I used to think that a reviewer’s name ought to be published. “Stand by your words.” But I review for a small-town [50k in the city, 250k including the surrounding county] paper with a circulation of about 23k weekdays, 26k Sundays. The food reviews appear mid-week in a section with movie and video game reviews. It’s their policy to have the food reviews be anonymous.
I’ve come to the conclusion that anonymity is important, I think, in a small town paper. What changed my mind was the following: I’m doing a monthly feature where the review in the first week of each month is of a local BBQ joint. It’s been ongoing for six months, and the reviews have included an ongoing history of BBQ, BBQ trivia, and a few other things to give the monthly feature a bit of a “feel” to it.
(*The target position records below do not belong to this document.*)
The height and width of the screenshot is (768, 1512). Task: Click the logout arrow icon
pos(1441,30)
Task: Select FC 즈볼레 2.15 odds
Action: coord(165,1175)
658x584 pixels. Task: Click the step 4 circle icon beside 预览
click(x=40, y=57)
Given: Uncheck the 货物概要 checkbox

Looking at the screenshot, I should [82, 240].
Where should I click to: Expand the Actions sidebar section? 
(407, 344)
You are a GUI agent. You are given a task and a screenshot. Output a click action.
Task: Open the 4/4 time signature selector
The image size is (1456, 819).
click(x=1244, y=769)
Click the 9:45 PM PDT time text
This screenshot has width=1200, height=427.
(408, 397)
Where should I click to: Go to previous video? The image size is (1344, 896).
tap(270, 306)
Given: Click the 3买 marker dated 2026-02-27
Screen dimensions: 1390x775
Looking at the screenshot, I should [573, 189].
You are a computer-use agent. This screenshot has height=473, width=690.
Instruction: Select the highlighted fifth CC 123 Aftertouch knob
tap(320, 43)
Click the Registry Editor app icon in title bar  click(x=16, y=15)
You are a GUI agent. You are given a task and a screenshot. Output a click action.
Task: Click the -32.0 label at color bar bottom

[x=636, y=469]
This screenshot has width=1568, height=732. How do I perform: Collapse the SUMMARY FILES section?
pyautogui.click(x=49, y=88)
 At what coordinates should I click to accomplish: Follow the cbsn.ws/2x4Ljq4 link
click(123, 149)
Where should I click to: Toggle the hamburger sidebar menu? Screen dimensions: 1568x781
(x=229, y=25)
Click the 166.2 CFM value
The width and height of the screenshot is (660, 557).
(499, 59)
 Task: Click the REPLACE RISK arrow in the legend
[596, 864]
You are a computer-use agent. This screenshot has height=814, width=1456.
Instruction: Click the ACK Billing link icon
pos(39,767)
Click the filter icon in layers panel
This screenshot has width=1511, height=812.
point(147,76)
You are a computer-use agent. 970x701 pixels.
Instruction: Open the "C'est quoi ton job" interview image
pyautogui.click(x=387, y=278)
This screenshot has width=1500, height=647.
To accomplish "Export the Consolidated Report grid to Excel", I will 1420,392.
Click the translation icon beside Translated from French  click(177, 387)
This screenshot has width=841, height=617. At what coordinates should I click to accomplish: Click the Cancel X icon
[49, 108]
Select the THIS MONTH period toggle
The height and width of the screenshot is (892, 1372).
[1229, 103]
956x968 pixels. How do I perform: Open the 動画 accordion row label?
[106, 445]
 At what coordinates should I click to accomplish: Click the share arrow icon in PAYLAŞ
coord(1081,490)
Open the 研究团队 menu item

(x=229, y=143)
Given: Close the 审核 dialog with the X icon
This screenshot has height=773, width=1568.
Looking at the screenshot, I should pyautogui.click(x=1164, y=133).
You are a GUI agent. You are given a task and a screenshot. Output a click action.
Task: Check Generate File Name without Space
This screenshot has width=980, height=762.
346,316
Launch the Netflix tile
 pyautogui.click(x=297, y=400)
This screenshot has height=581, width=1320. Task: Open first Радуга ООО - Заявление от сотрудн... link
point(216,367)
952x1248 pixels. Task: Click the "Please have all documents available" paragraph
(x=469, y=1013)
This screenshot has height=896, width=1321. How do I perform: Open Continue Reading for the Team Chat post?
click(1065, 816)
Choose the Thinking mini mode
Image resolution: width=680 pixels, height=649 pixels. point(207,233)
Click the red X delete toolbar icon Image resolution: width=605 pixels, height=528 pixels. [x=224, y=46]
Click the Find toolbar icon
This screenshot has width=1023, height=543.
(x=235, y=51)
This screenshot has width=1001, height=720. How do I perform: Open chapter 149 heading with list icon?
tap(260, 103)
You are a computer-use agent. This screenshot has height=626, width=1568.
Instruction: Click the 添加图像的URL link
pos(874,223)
I’m a fairly kind reviewer. Even when the place isn’t that good I do try to find something good to say, or offer suggestions for improvement. But one of the reviews was of a BBQ place that just wasn’t any good. I won’t bother with the details, but I’ll just say that everything was pretty flat. the only good thing were the wings, and I said so.
Well, the owner of the place has spent the past four months calling the paper threatening lawsuits for driving down his business, he’s accused me of being on the payroll of some restaurants in town (I wish! I get paid $25 per review, plus reimbursement for one entree and one appetizer. So, this job costs me money.) because from time to time I’ll say something like “this place doesn’t quite do this dish as well as Restaurant X in town.” If I give a middling or poor review of a place he calls the owner is trying to organize a group to make some kind of public protest or something. He claims I’ve destroyed his business.
Given that experience, I’m on the side of anonymous reviewers–in small towns, at least. If only for simple protection rather than for getting special treatment from a chef.